Data listing:
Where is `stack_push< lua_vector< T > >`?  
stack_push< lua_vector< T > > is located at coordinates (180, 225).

---

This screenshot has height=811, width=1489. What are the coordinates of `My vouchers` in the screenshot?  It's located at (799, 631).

* * *

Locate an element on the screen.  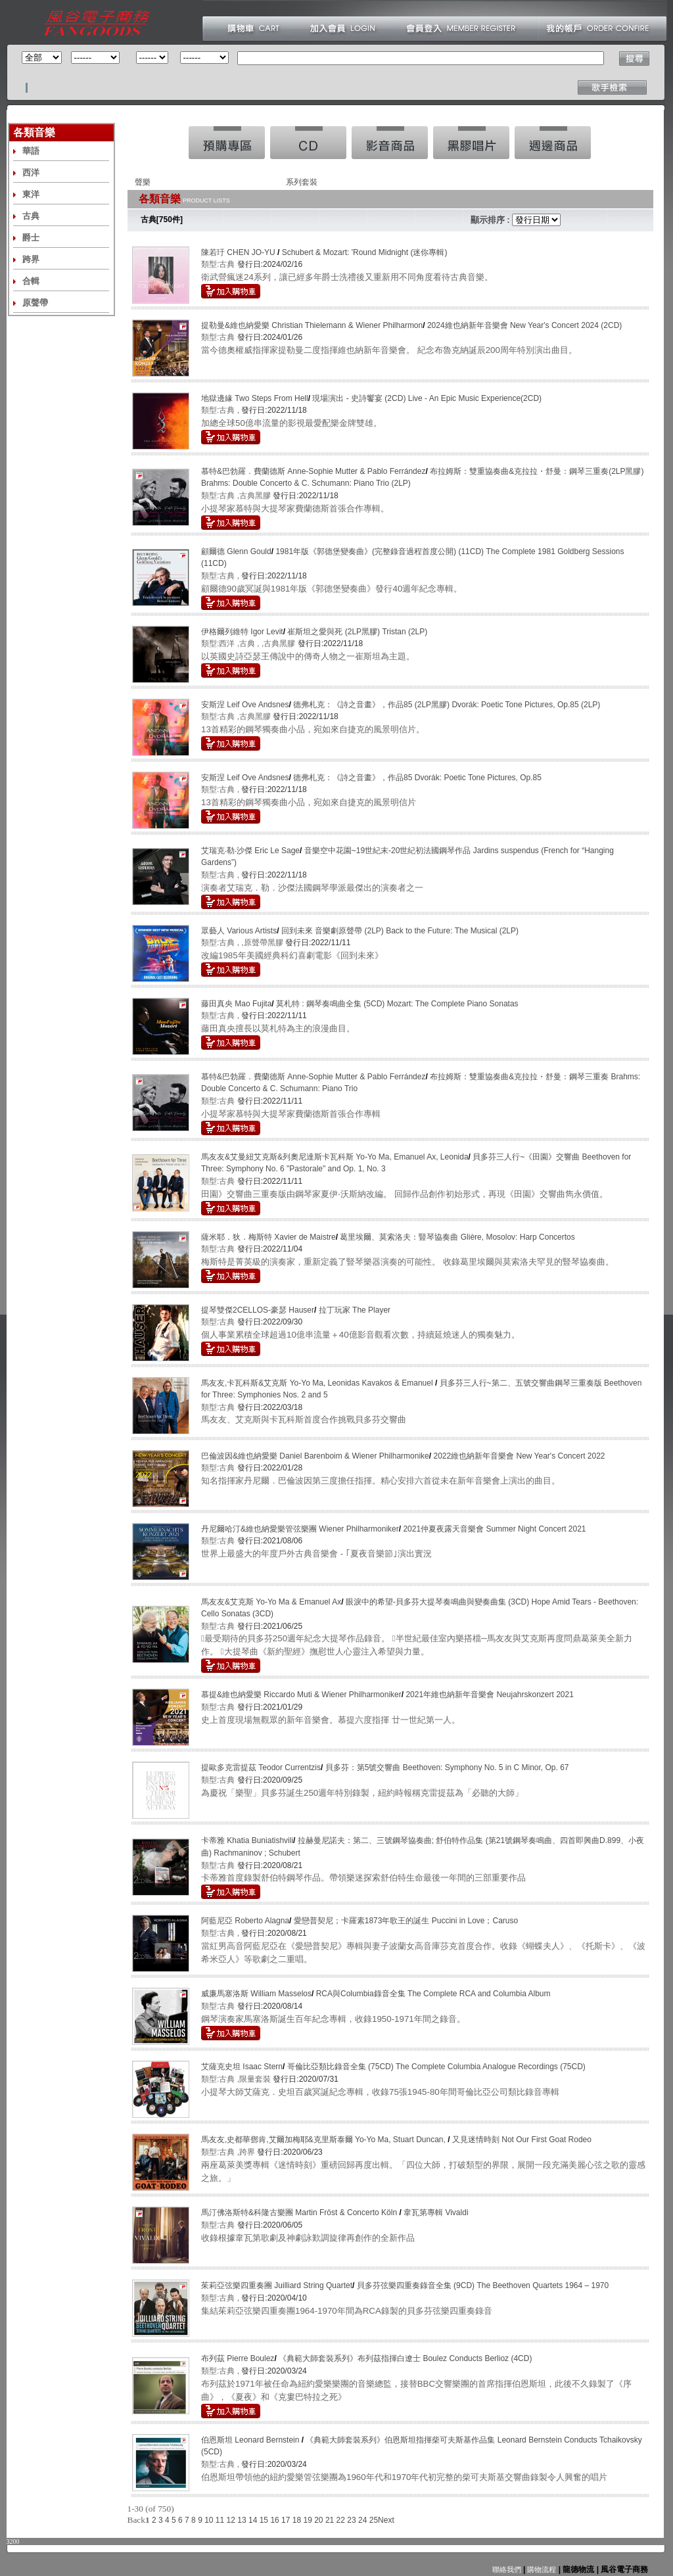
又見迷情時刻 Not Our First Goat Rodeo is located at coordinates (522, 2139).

Exercise goal: Report how many lines of the material above contain the string "located", treating uppercase and lowercase as distinct. Provide the number alone.

Task response: 3